I am now intrigued to know more about the thoughts of the pixie. I like the idea of him drinking wine with a cat round his shoulders listening to the beck.
Lovely. I like the sideways sort of look at your life this provides! didn’t know you painted too – a polymath, no less. Happy New Year to you.
Loved it! Perfect post-Christmas reading.
I have tonttut (plural of the Finnish word) in my porch. They live under my house and play pranks by making useful utensils disappear just when I need to use them). The hide my biros from time to time and I have to look for them, finding them stashed away in the crevice between the arm of my favourite armchair and its seat.

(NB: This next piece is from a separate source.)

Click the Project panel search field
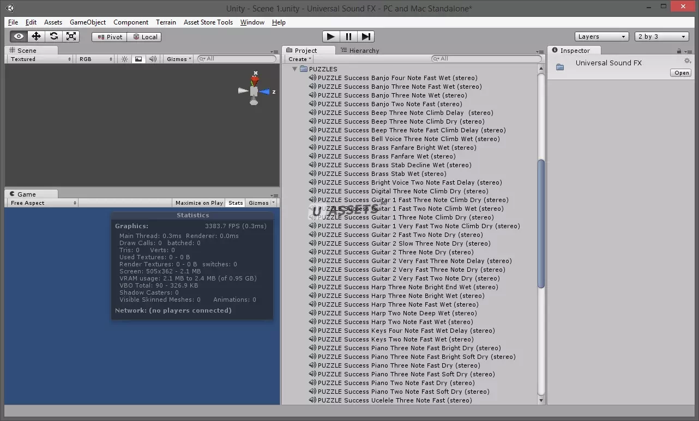 point(485,59)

The armchair is also used as a favourite scratching post by the three small furry housemates with slightly annoying habits.
Everyone needs a domesticated rascal in this post-kerfuffle slump. Keening dead sea souls not so much.
When I next hear a rush of water on the moor I will think about the dead souls.
You must have had a lot of fun writing this. I had a lot of fun reading it. Hope the narrator of this splendid piece has a proper Pixie name that only a few special people are allowed to know.
It’s interesting to think how this almost sounds like the moorland pixie and the master might be two separate parts of yourself. 😄 Certainly I don’t think you would imprison a pixie in your house to do your menial tasks… but we *do* do this to ourselves!…
Have you watched Dean Spanley????
What a wonder full discovery I’ve been given this morning: your writing!